Wednesday, January 28, 2015

Willa and Dutch

 Among your favorite types of characters, those who have enough stature and experience to be consulted for advice or relevant conversation rank high.  Yet even higher are those characters to whom others come for advice on a regular basis.  The advice is given, often proves to be spot on.  The story-related trouble begins when such characters cannot or will not follow their own advice.

This type of anomaly defines a large swath of individuals you've known in Reality or read about in story.  You cannot say the anomaly defines the human condition because you have no basis in fact for making the statement.  You understand that your vision may well be a bias or speculation, both of which are craps shoots of logic. You may well be dead wrong in your bias or speculation.  

You may also be saying more about yourself and your own inner mechanisms than about the human condition.  Once again, you are caught out in terms of logic, believing as you do that the individual's vision of a general behavior is more likely an unguarded window into the interior workings of the individual.

And once again, you have neither fact nor argument to support your take on the species of which you comprise one tiny atom.  Such is the nature of story, as illuminated by your bright spots, adumbrated by the shadowy areas of your self-awareness.

You envy those writers who seem to you to have been able to get a more comprehensive vision of humanity, seeing well beyond the shoreline of his or her field of vision.  They seem to you to have been able to take in quirks of gender, social class, and culture of origin, in effect striking you as anomalous to the gender, caste, and culture into which they were born.

The ease with which, say, Willa Cather is able to toss around well-connected. upper-tier New Yorkers with emigre farming sorts from the Midwest is daunting in its apparent ease.  However anomalous it may be to compare Cather with Elmore Leonard, you see in him a similar ability to portray individuals from various tiers of working and professional classes, without in any way betraying his own personal or political leanings.

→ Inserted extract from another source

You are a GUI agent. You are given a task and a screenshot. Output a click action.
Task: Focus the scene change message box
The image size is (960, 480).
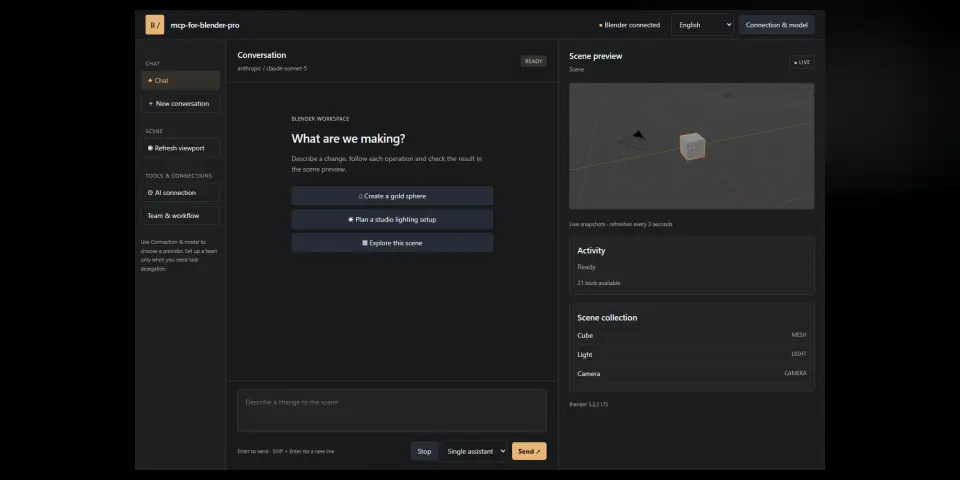coord(392,411)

You were sixteen the year Cather died, had read at least one of her short stories and one of her novels with enough focus to know you wished to be as accomplished as her in the ability to cause characters to stand out in their authenticity to species, gender, class, and philosophy.

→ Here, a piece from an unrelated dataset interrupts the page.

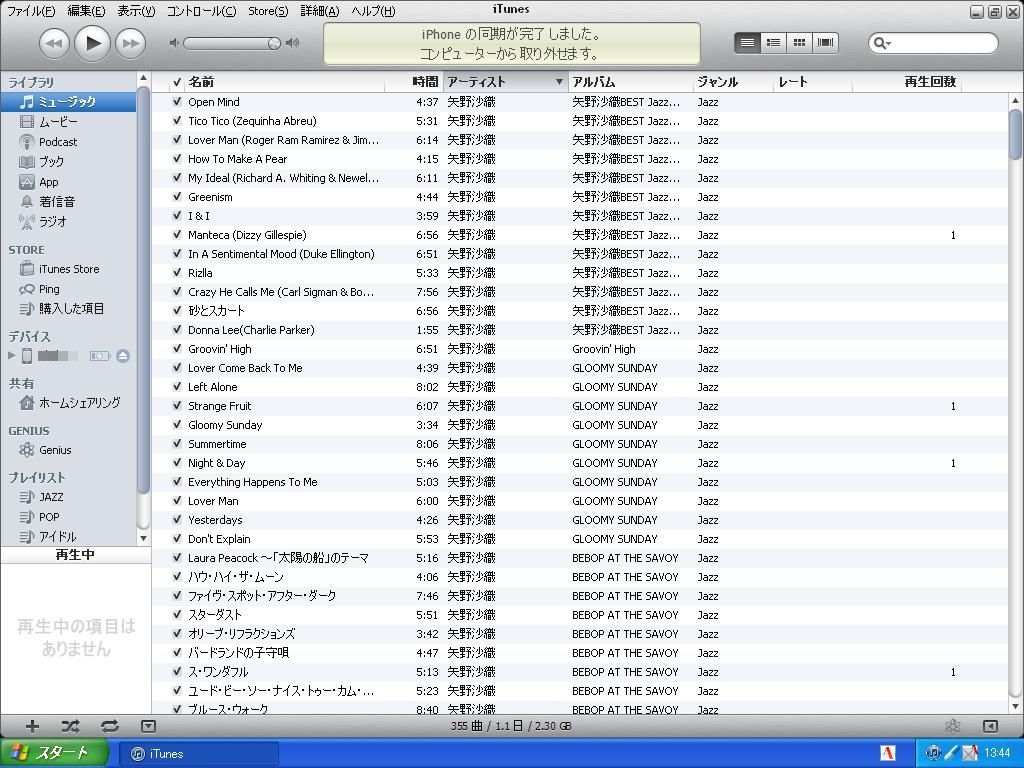Uncheck the Strange Fruit song checkbox
Image resolution: width=1024 pixels, height=768 pixels.
pos(177,406)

Through fortunate coincidences, you were able to meet and hang out with Leonard.  When you were employed by his massmarket paperback publisher, you met him at the time the paperback edition of his break-out thriller, Fifty-two Pick-up, was waiting in the wings for publication.  

You'd read a number of his Westerns and were able to talk genre with him, listening to him expand on what makes a particular incident suspenseful.  "You have to believe the event has a chance of working, but could be spoiled by some force that is unforeseen but oh, so plausible."

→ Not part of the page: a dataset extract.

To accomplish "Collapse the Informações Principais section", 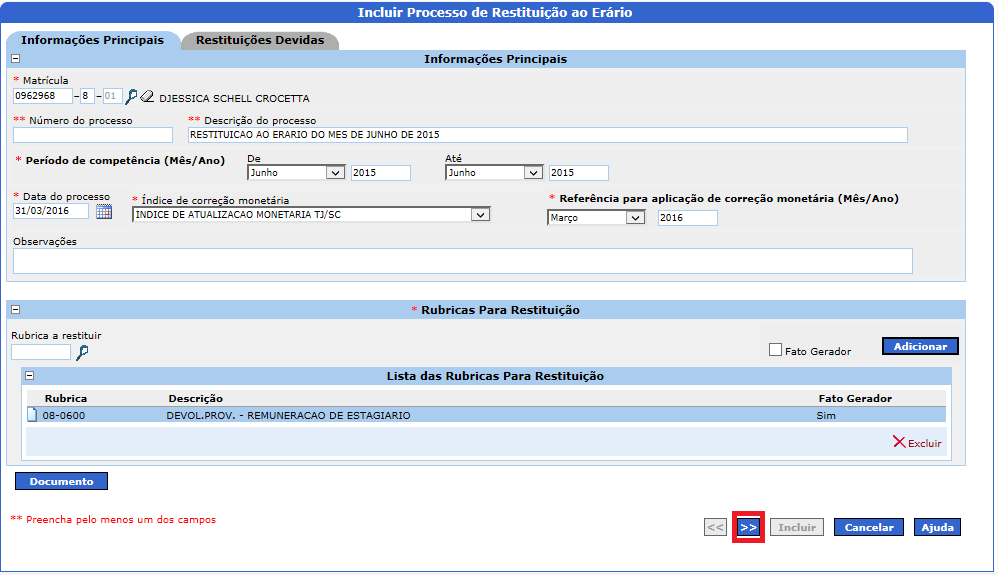I will coord(15,59).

And because he was a friend of your pal, Barnaby Conrad, you got frequent chances to listen to him when he came to the Santa Barbara Writers' Conference.  "You get your people right,"  he told this eager-to-learn writer, who'd confessed total ineptitude with plotting, "and your plot takes care of itself.  You want to watch all of them with great care because you can never tell which one will turn out to be the one who carries the water of story into the scene."

If you had to describe Leonard in one word, and had to assign one word for Cather, you'd use the same word, which takes you right back to anomalous comparison.  The word would be "observant."  Each was observant of surrounding, inhabitant, and dramatic forces.  Neither patronized nor glorified characters of lesser sophistication or aspiration, neither appeared to you to have based behavioral traits of their characters on their own cultural or political views, rather on a strict sense of individual inner integrity.

Thinking about these two whom you consider worthies, you pause to hope your envy of these abilities has in some way leaked into the voices of characters you hear, rather than the nagging voice of the cynical editor within when you sit to compose.